| PROBLEM TO SOLVE |
Take the lines from the beginning of the data below through the line holding "Materiały [button] (257, 50)" and return exactly those.

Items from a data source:
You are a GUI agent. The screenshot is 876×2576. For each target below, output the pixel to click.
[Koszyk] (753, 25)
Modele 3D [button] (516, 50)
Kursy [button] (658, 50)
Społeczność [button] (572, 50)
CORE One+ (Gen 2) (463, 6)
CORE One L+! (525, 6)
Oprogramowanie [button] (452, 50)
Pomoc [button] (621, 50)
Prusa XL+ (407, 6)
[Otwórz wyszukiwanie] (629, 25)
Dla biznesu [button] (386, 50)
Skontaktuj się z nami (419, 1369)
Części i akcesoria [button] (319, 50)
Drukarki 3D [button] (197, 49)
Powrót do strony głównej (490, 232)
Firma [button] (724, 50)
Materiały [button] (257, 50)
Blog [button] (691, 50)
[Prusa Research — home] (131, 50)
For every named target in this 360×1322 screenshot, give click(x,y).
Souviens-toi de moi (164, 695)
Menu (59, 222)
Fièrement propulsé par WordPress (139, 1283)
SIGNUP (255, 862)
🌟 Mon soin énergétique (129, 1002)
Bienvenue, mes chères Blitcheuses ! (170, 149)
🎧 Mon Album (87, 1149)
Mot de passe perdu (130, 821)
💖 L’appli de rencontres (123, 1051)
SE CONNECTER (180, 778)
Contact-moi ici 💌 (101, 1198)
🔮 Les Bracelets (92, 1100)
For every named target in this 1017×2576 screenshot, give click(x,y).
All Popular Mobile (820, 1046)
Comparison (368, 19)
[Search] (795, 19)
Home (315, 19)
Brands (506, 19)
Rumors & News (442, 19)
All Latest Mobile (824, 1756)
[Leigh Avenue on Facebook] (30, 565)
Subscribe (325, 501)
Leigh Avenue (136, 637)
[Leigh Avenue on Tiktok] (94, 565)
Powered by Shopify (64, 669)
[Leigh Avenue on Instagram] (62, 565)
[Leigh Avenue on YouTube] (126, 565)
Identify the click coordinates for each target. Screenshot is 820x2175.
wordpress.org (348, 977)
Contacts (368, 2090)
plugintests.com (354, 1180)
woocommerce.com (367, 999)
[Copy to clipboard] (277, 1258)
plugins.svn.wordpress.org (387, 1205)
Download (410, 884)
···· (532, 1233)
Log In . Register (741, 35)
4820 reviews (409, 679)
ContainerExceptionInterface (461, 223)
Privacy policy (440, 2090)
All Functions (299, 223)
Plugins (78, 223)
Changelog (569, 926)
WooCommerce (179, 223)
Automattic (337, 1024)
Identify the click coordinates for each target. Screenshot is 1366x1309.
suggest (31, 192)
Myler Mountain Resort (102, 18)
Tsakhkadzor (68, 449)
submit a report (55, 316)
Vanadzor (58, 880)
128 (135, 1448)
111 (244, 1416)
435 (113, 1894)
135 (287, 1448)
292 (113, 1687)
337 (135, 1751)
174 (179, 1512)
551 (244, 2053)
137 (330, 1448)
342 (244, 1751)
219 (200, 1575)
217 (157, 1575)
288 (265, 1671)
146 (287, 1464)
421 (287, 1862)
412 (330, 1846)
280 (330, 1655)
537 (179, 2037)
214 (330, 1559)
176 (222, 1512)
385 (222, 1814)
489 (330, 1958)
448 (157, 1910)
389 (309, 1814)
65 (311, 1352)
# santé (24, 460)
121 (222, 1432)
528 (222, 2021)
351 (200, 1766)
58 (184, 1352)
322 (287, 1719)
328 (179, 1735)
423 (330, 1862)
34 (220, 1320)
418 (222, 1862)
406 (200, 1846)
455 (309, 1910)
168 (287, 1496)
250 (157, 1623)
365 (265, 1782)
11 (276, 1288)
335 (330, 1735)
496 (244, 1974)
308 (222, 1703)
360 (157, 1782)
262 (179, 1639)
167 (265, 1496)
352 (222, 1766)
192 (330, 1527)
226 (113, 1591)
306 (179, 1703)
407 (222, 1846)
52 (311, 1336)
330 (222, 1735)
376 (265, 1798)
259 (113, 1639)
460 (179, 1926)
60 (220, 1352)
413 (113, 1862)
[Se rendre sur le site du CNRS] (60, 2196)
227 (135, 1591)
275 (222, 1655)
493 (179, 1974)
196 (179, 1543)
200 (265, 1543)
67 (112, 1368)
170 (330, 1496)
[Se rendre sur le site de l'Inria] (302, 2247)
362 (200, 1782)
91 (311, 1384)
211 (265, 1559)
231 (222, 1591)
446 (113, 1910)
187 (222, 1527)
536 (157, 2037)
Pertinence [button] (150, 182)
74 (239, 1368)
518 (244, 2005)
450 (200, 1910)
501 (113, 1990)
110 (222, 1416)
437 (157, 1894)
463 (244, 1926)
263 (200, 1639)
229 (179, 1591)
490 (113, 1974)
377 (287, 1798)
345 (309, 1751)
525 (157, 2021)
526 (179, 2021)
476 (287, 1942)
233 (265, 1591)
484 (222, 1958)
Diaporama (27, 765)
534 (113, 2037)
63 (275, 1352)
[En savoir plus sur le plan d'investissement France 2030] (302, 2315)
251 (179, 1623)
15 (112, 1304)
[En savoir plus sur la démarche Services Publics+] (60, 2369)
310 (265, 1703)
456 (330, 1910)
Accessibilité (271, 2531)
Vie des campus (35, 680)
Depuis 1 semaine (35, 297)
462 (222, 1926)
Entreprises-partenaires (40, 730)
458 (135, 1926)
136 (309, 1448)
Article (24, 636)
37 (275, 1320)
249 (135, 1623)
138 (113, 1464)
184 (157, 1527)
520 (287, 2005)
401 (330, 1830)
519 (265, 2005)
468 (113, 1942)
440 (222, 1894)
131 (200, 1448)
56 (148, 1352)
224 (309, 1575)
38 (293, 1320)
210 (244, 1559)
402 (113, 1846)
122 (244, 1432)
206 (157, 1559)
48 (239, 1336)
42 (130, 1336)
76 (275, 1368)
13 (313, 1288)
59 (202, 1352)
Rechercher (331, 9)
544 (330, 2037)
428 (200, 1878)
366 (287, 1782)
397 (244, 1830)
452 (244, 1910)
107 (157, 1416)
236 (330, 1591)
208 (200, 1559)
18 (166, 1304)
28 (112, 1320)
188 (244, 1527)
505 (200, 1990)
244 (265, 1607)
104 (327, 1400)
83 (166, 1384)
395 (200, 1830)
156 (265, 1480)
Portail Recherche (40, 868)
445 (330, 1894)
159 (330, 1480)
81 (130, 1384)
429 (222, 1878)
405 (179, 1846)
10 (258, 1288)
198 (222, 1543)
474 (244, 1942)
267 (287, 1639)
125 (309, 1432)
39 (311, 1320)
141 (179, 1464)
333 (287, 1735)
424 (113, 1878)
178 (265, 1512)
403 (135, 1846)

| SOLUTION |
You are a GUI agent. The screenshot is 876×2576. For each target below, output the pixel to click.
[Koszyk] (753, 25)
Modele 3D [button] (516, 50)
Kursy [button] (658, 50)
Społeczność [button] (572, 50)
CORE One+ (Gen 2) (463, 6)
CORE One L+! (525, 6)
Oprogramowanie [button] (452, 50)
Pomoc [button] (621, 50)
Prusa XL+ (407, 6)
[Otwórz wyszukiwanie] (629, 25)
Dla biznesu [button] (386, 50)
Skontaktuj się z nami (419, 1369)
Części i akcesoria [button] (319, 50)
Drukarki 3D [button] (197, 49)
Powrót do strony głównej (490, 232)
Firma [button] (724, 50)
Materiały [button] (257, 50)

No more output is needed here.